Monique Medeiros deixou a prisão na tarde desta quinta-feira (4), depois que a Justiça do Rio de Janeiro concedeu perdão judicial durante o julgamento pela morte de seu filho, Henry Borel. A juíza Elizabeth Machado Louro anunciou a decisão na madrugada do mesmo dia, encerrando um júri que se estendeu por dez dias. Em seguida, a magistrada autorizou a saída de Monique do Instituto Penal Talavera Bruce, em Bangu, na Zona Oeste do Rio.
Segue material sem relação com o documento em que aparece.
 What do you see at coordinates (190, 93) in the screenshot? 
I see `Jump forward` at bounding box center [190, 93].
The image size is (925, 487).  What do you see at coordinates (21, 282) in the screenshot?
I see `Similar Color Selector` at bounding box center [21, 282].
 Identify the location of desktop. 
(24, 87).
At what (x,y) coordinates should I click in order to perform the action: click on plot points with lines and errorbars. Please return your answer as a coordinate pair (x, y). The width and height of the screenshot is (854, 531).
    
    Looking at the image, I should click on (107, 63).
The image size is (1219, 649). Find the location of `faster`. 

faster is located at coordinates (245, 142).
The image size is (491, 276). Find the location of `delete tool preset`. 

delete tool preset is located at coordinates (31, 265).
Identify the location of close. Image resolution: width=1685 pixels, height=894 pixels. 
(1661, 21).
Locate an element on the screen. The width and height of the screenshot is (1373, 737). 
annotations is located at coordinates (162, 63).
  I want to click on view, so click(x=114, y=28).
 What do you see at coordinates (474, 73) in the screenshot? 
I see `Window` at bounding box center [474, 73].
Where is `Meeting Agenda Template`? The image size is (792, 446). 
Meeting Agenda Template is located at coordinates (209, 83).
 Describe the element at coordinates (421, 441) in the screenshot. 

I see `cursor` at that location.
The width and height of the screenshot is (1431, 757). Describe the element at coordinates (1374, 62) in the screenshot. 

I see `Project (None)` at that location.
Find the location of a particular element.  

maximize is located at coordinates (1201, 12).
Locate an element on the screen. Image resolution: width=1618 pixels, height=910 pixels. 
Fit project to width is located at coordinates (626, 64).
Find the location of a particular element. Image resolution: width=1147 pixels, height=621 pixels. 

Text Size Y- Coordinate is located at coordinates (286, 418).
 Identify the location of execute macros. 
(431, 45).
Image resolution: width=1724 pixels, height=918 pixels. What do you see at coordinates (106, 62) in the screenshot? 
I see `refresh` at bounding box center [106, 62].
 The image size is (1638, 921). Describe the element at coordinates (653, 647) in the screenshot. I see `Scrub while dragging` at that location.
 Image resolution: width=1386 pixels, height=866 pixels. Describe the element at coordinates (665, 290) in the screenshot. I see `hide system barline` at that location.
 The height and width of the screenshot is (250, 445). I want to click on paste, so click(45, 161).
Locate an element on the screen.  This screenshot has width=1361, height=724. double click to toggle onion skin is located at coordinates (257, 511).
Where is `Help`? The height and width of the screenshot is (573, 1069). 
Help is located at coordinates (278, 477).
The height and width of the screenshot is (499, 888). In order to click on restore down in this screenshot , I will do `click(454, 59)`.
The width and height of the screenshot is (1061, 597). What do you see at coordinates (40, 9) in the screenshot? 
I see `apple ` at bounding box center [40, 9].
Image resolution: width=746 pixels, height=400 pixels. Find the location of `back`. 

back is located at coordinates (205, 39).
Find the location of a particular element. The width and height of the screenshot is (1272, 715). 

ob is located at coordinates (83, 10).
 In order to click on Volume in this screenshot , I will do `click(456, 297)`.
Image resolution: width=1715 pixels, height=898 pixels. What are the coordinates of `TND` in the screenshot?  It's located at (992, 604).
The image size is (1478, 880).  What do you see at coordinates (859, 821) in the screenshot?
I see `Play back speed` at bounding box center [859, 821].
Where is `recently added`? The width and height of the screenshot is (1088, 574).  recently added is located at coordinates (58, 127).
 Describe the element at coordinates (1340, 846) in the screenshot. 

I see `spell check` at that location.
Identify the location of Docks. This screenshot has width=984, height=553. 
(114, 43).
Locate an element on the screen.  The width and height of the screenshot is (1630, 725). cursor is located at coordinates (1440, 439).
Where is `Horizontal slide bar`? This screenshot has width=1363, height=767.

Jurados desclassificaram acusação de homicídio
Durante o julgamento, os integrantes do Conselho de Sentença do 2º Tribunal do Júri afastaram a acusação de homicídio doloso, quando há intenção de matar, e enquadraram o caso como homicídio culposo, modalidade em que não existe essa intenção. Com isso, a juíza aplicou o perdão judicial e extinguiu a punição referente a esse crime.
Além disso, os jurados reconheceram a responsabilidade de Monique por omissão em relação às torturas sofridas por Henry. Dessa forma, a magistrada fixou pena de um ano e quatro meses de detenção em regime aberto. No entanto, como Monique já havia cumprido esse período, a juíza determinou sua soltura.
Tribunal condenou Dr. Jairinho a mais de 43 anos de prisão
Enquanto Monique recebeu o benefício previsto no Código Penal, o Tribunal do Júri condenou o ex-vereador Jairo Souza Santos Júnior, conhecido como Dr. Jairinho, a 43 anos, nove meses e 20 dias de prisão. Os jurados o responsabilizaram pelos crimes de homicídio qualificado, tortura e coação.
Ao longo dos dez dias de julgamento, o Tribunal de Justiça do Rio de Janeiro ouviu testemunhas, analisou provas e acompanhou as manifestações da acusação e da defesa. Por fim, os jurados concluíram que Jairinho teve responsabilidade direta pela morte de Henry Borel, que tinha 4 anos quando o crime ocorreu.
Juíza levou em conta consequências enfrentadas por Monique
Ao fundamentar a sentença, Elizabeth Machado Louro destacou que Monique enfrentou consequências pessoais e sociais significativas desde o início do caso. Entre os fatores avaliados, a magistrada citou a morte do filho, o período em que ela permaneceu presa e a repercussão nacional do processo.
Além disso, a juíza considerou que Monique sofreu intensa exposição pública e enfrentou reações sociais que, em sua avaliação, ultrapassaram os efeitos esperados de uma condenação criminal.
Apesar da concessão do perdão judicial, a decisão não eliminou a responsabilização penal de Monique. Por outro lado, o Ministério Público e a defesa de Dr. Jairinho já informaram que pretendem recorrer da sentença.
Pai de Henry critica decisão da Justiça
Após o anúncio da sentença, Leniel Borel, pai de Henry, criticou a decisão e afirmou que o perdão judicial representou uma “terceira morte” do filho.
Enquanto isso, as partes envolvidas ainda podem apresentar recursos às instâncias superiores, já que a sentença não encerra definitivamente o processo.